Anita Brookner, A Start in Life. So depressing it made me want to draw the curtains, turn out the lights, and drink. Or go to Paris–which would probably cheer me up.
Leila Aboulela, The Translator. In the end, it didn’t seem a lot more to me than a love story, and not a very believable one at that. Evocative prose, though.
Robert B. Parker, Pale Kings and Princes. Spenser, Hawk, and lots of Susan–all’s well with the world, or at least it is when this invincible team is done its work.
Elif Batuman, The Possessed. This one I’d quite like to write about at more length. Maybe on the weekend. I had no such adventures as a graduate student, that’s for sure! She went to Uzbekistan, I went to, um, Buffalo. I’ve been out of graduate school longer than she has, also, and I’m still not able to find my experiences there funny. I consider myself still in recovery! If I ever write the story of those days, there’s a ‘townie’ bar that will represent a sanctuary from a world in which I had to keep my head up while someone told me (in front of others) that I was “intellectually calcified,” and another told me (in writing) that because I wanted to argue about concepts of literary merit (I was for them), I needed to prove I wasn’t D’nesh D’Souza. Did I mention I’m still in recovery?

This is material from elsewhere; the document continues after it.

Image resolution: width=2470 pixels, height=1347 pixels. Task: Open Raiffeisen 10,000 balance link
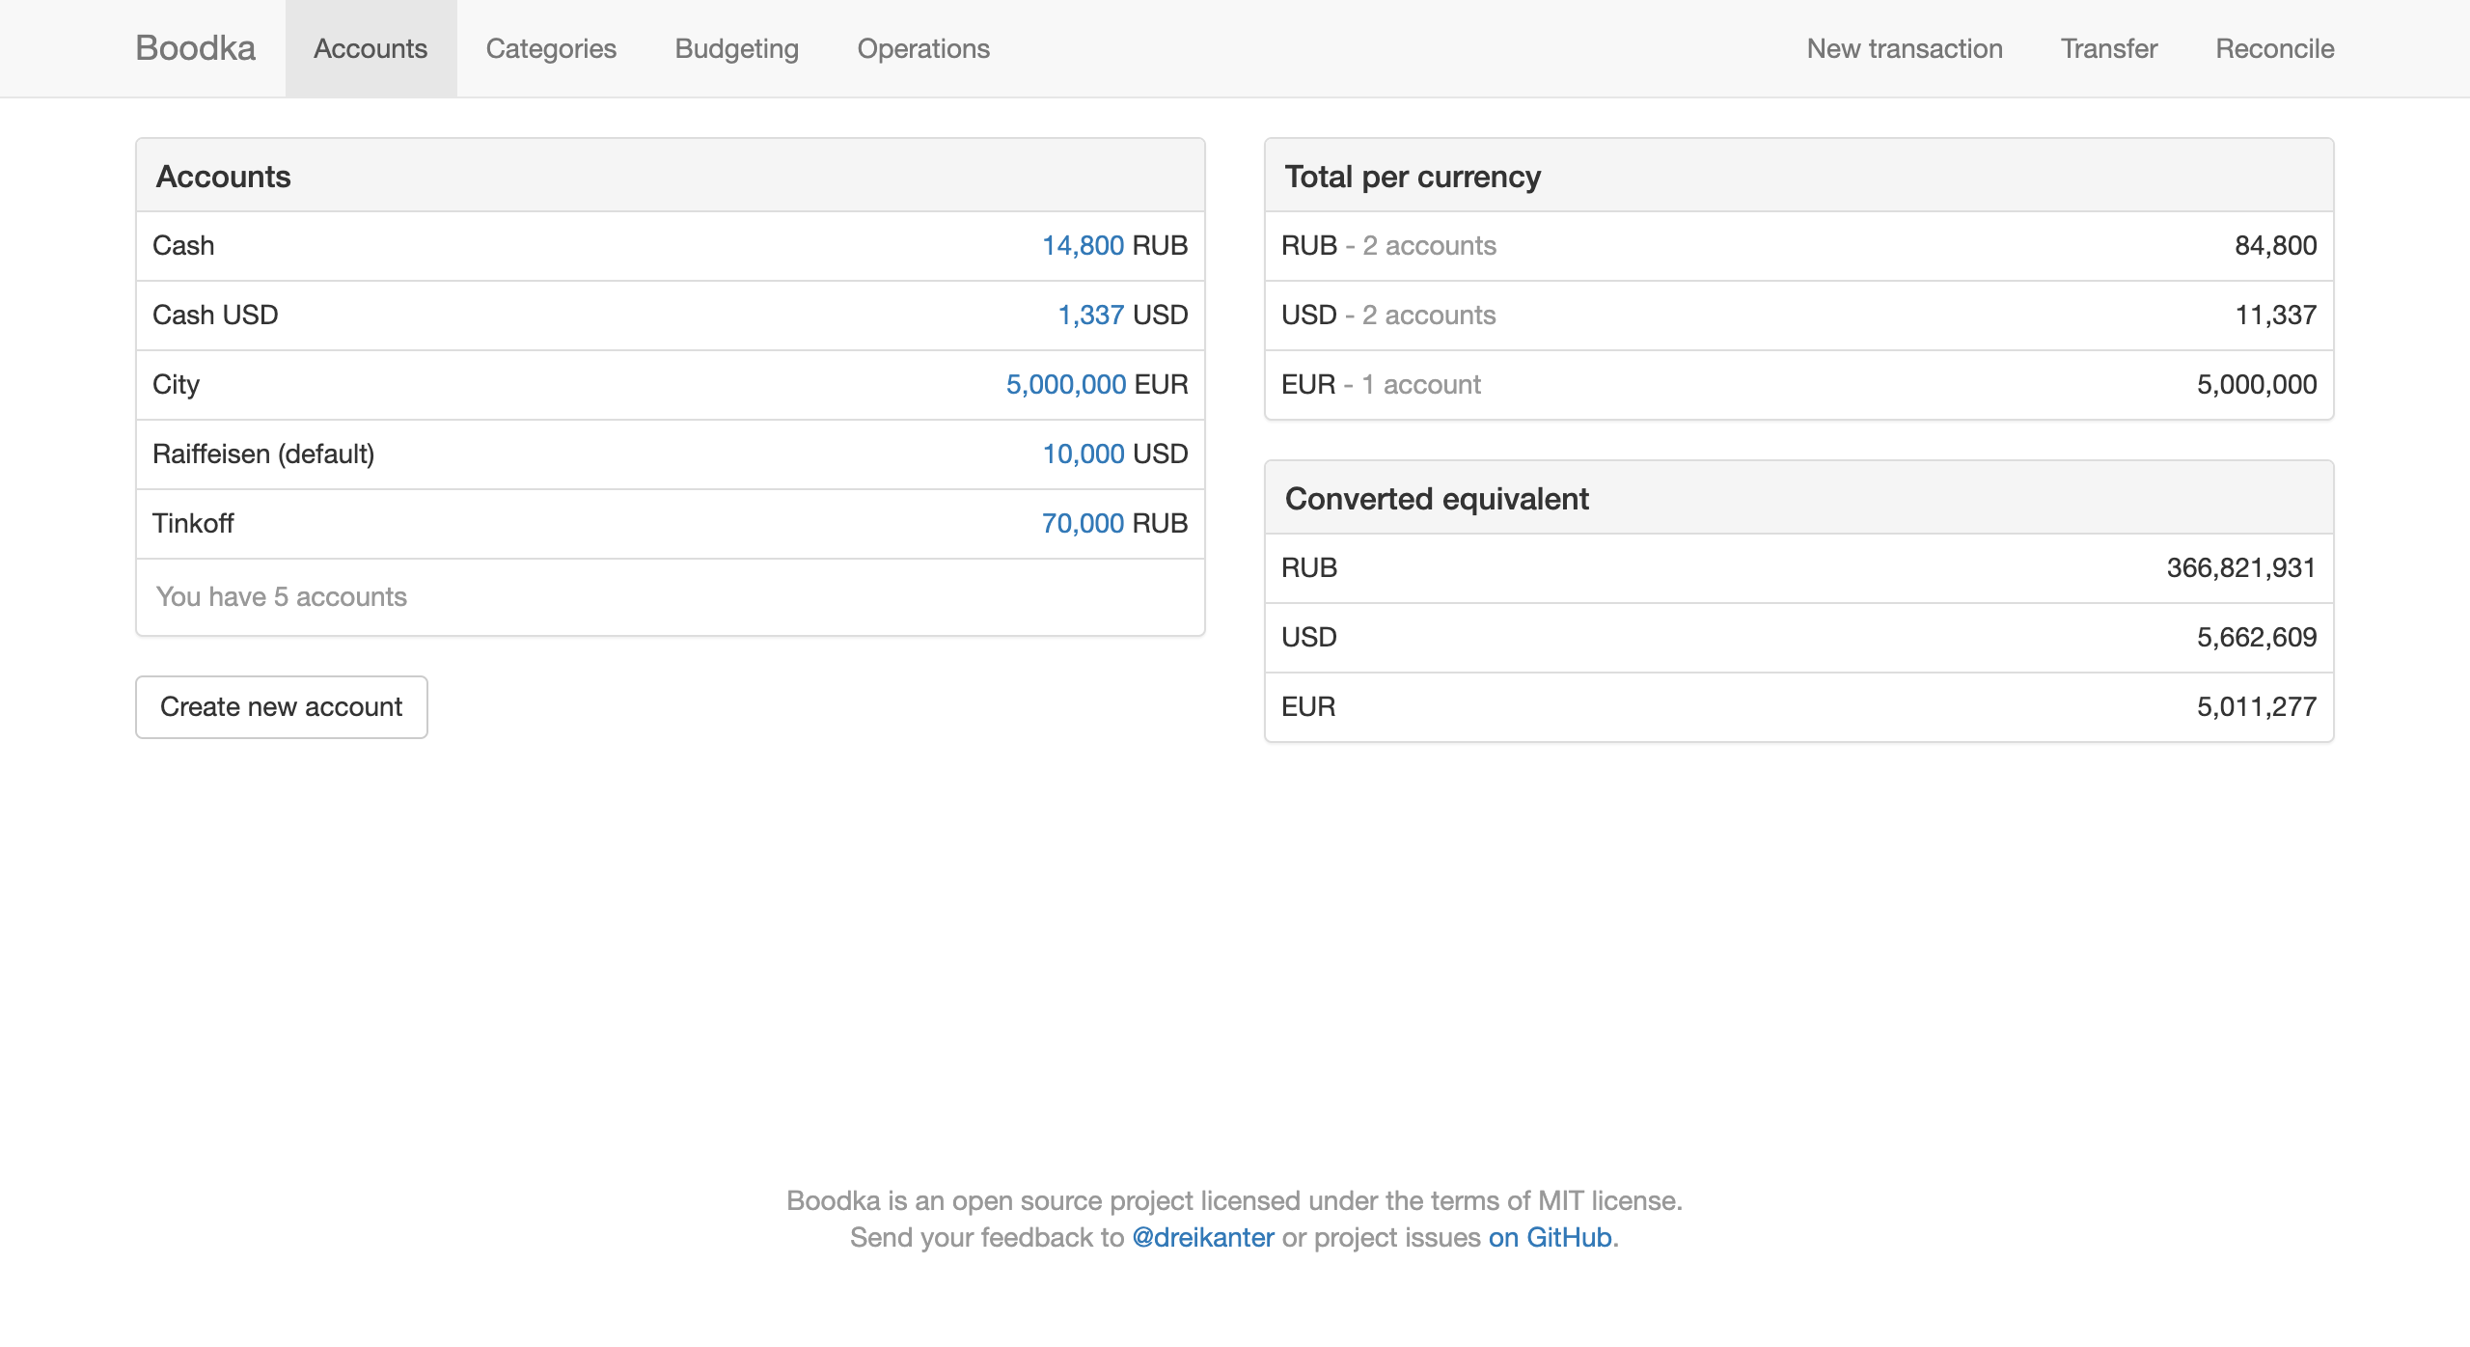click(1083, 454)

If you’re looking for more substantial blog posts, I recommend Adam Roberts’s review of Room at Punkadiddle (and also see this helpful roundup at The Second Pass). Stefanie at So Many Books makes Rosy Thornton’s The Tapestry of Love sound very appealing (I recently read and enjoyed Hearts and Minds), and Craig Monk weighs in on Freedom at The Classroom Conservative. Stevereads turns to Rosemary Sutcliff, then has a bad day with comics, and at LikeFire Daniel Nocivelli writes about what sounds like a wonderful story in the New Yorker: “a magnificent look, through the eyes of a book, at the many and varied transformations occurring across a half-century of one woman’s life, from her junior year abroad to her deathbed.” Enjoy! And more substance from me soon.